Dirk Nowitzki didn’t make much of an effort to hide it—the middle finger on his left hand is hurt. He said as much after Game 1, and he is openly wearing a splint on it. Many times, when a player has a minor injury that could affect his performance, a team goes into lockdown mode, hoping to keep opponents from taking advantage. Not the Mavs. They coughed up the info without much of a struggle.
If you ask Nowitzki, the finger is not much of an issue. He played the last part of Game 1 with it taped up, and it didn’t bother him. “It was a freakish play,” Nowitzki said of how he incurred the injury. “I ran over to the sideline and showed our trainer. He knew right away what happened. We just taped it and went from there. So it didn't affect me afterwards. It didn't get as sore as I was anticipating (Tuesday) night. So it should be all right.”
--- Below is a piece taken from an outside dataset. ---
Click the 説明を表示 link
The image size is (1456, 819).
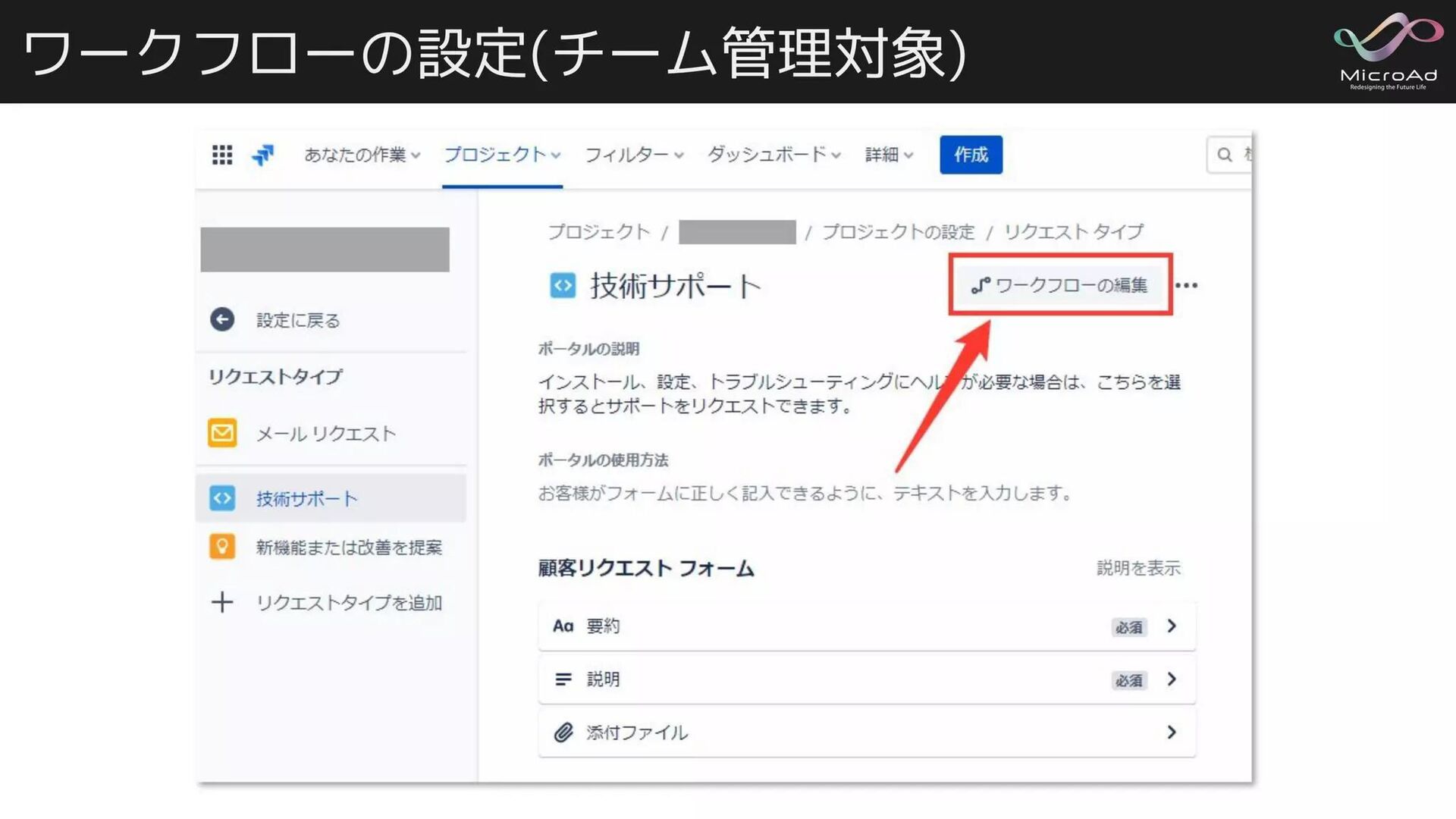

Perhaps it will be all right, but now, like it or not, the finger has become a pointer—er, point—of emphasis for Game 2. The Heat are saying it won’t affect the way they defend Nowtizki, at least not publicly. “It’s going to be the same,” forward Chris Bosh said. “We have the scouting report and we're going to follow that scouting report. We're going to play as if he's 100 percent. There's no letdowns, there's no feelings that he isn't at the level that he can be at.”
But that scouting report actually becomes more important in light of the bad finger. In Game 1, it was clear that the Heat set out to limit Nowitzki’s ability to go left—that’s where he is most effective. They forced Nowitzki right. The finger only complicates things for Nowitzki, because though it does not hurt when he shoots, it will hurt when he dribbles. Knowing that his left hand is vulnerable makes it easier for the Heat to funnel Nowitzki to his right.
“Obviously on the shot you only hold the ball with the left hand,” Nowitzki said. “It's not like you do anything crazy with it. It's going to be other stuff, dribbling, passing, catching, swiping down, stuff like that. I think it will be OK. I have this splint on for now. I think we're going to play around with some other stuff. Try tape, or try a splint from the back so I can feel the ball and not lose grip of the ball.”
There’s also the mental aspect for Nowitzki. He put up 27 points in Game 1, but he had to work for them, shooting just 7-for-18 from the field. Suppose he comes out in Game 2 and misses his first couple of shots—that could get him thinking about the finger, and if it slips into his mind, that could affect his performance.
“Well, he's going to play,” coach Rick Carlisle said. “I'm not sure of the exact severity of the injury, but I know he's going to tape it up, put a splint on it, or whatever it is, and he's going to play. And we're not going to make a big issue out of it.”
Once Game 2 tips off, maybe the finger won’t be an issue. But heading into the game, it is front and center.